Table 5. Comparative results achieved on the Middlebury 2014 stereo image dataset by our network with different inputs at q20.

4.4 Comparison to State-of-the-Art Approaches

In order to evaluate the performance of our network, we compare with other methods including JPEG [30], SA-DCT [31], ARCNN [4], FastARCNN [5], Fusion-4 and Fusion-8 [15]. The comparison results of the PSNR and SSIM on the Middlebury dataset at JPEG quality 10 and 20 are shown in Table 5. Further more, the number of network parameters for the deep learning based methods are also given. From these results, it is clear that our method achieves the best performance than other methods except Fusion-8 because of the input of Fusion method [15] with the same view. It [15] neglects the different stereo images with large disparity variations. However, our method captures the more reliable correspondence. It can be observed that SSIM achieves the best performance. Compared with Fusion-8, our method reduces the parameters by three times while guaranteeing a higher PSNR (Table 6).
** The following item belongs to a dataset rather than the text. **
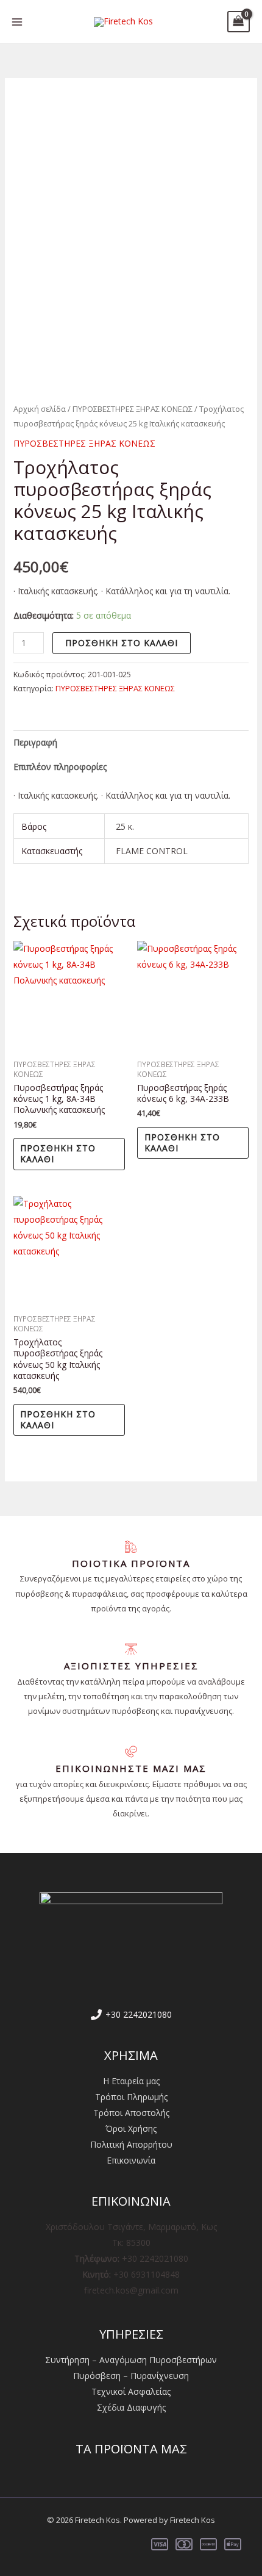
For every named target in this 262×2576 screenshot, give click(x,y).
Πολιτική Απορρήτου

Table 6. Quality enhancement comparison with the state-of-the-art algorithm on the Middlebury.

5 Conclusion

In this paper, an efficient deep-learning-based method is proposed to enhance LQ image quality by exploiting from a stereo image pair. We design a deeper and wider information distillation combined with channel-wise attention to extract abundant and efficient features for the LQ image reconstruction. Moreover, our method using information fusion based LSTM module can handle disparity in different views of stereo images. Experiments demonstrate that our method can capture correspondence in stereo image, and achieves the state-of-the-art performance.